Title: Adaptive neuro-fuzzy inference system for the diagnosis of non-mechanical low back pain

Authors: Mehrdad Farzandipour; Ehsan Nabovati; Esmaeil Fakharian; Hossein Akbari; Soheila Saeedi

Addresses: Research Centre for Health Information Management, Kashan University of Medical Sciences, Kashan, Iran; Department of Health Information Management and Technology, Kashan University of Medical Sciences, Kashan, Iran ' Research Centre for Health Information Management, Kashan University of Medical Sciences, Kashan, Iran; Department of Health Information Management and Technology, Kashan University of Medical Sciences, Kashan, Iran ' Trauma Research Center, Kashan University of Medical Sciences, Kashan, Iran ' Department of Biostatistics and Public Health, Faculty of Health, Kashan University of Medical Sciences, Kashan, Iran ' Medical Informatics, Health Information Management Department, School of Allied Medical Sciences, Tehran University of Medical Sciences, Tehran, Iran; Research Centre for Health Information Management, Kashan University of Medical Sciences, Kashan, Iran

Abstract: Back pain is one of the most important causes of disability.
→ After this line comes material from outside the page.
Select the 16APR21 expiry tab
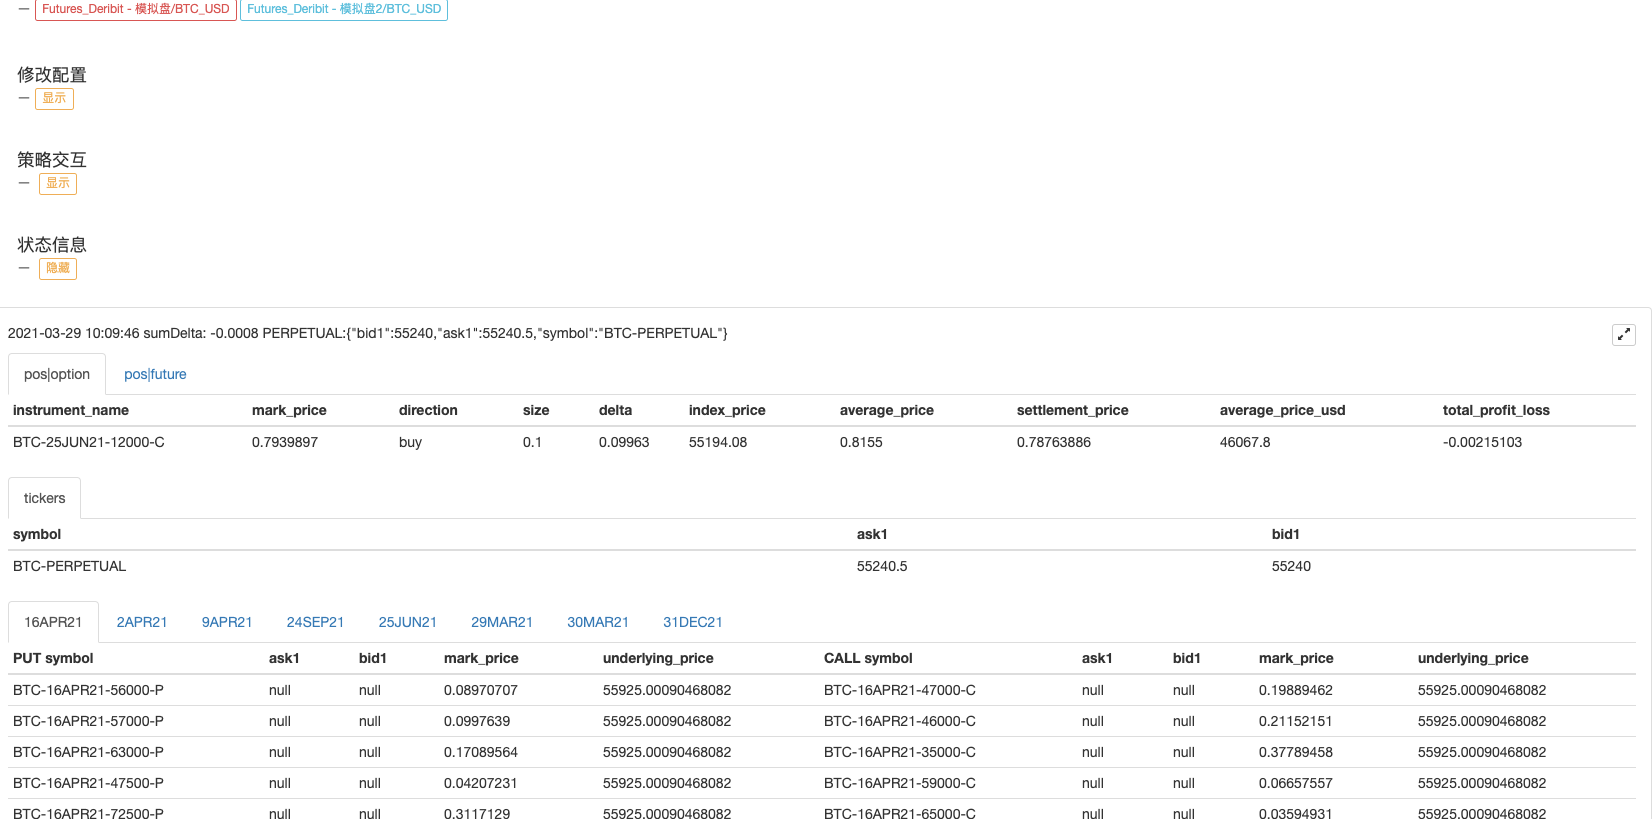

Clinical decision support systems (CDSSs) can help physicians diagnose diseases with greater precision. This study designs and implements a CDSS to diagnose non-mechanical low back pain (LBP), including spinal brucellosis, ankylosing spondylitis, spinal tuberculosis, and spinal osteoarthritis using an adaptive neuro-fuzzy inference system (ANFIS). The highest corrected classification percentage was related to spinal brucellosis (82.8%), and CDSS was able to differentiate four non-mechanical LBP types.

Keywords: clinical decision support system; CDSS; non-mechanical low back pain; LBP; adaptive neuro-fuzzy inference system; ANFIS; diagnose.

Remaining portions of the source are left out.